Minnesota: Trump droht mit dem Insurrection Act

Der ehemalige US-Präsident Donald Trump hat gedroht, in Minnesota den Insurrection Act anzuwenden, da es Proteste gegen die Bundesbehörden für Einwanderung (ICE) gibt. In einem Beitrag auf Truth Social bezeichnete Trump die Beamten von Minnesota als "korrupt" und die Demonstranten als "professionelle Agitatoren".
Die Proteste begannen am 7. Januar nach der tödlichen Erschießung von Rene Guun durch einen ICE-Beamten. Das Ministerium für Innere Sicherheit hat zusätzliche Bundesbeamte in den Bundesstaat entsandt. Ein Vorfall am 10. Januar, bei dem ein Bundesbeamter einem Demonstranten ins Bein schoss, verschärfte die Spannungen.
Der Insurrection Act erlaubt es dem Präsidenten, das US-Militär auf amerikanischem Boden einzusetzen, um einen Aufstand zu unterdrücken, selbst ohne die Zustimmung des Staates.
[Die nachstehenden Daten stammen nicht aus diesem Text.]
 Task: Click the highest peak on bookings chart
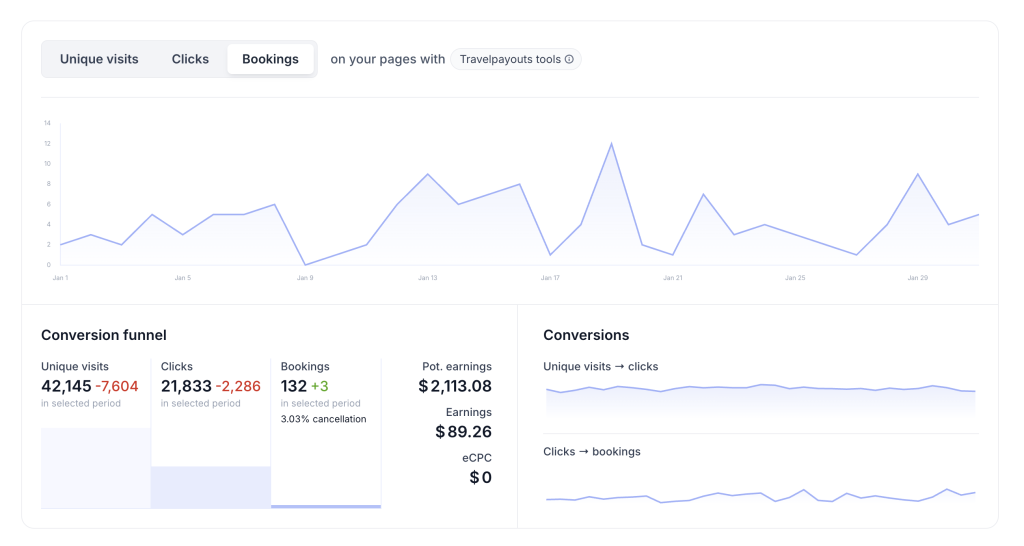pos(611,144)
Rechtsexperten stellen die Rechtmäßigkeit eines solchen Schrittes unter den gegenwärtigen Umständen in Frage. Das Gesetz wurde zuletzt 1992 nach den Unruhen in Los Angeles angewendet.
Minnesota befindet sich bereits in einem Rechtsstreit mit der Bundesregierung bezüglich der Aktionen von ICE im Gebiet der Twin Cities.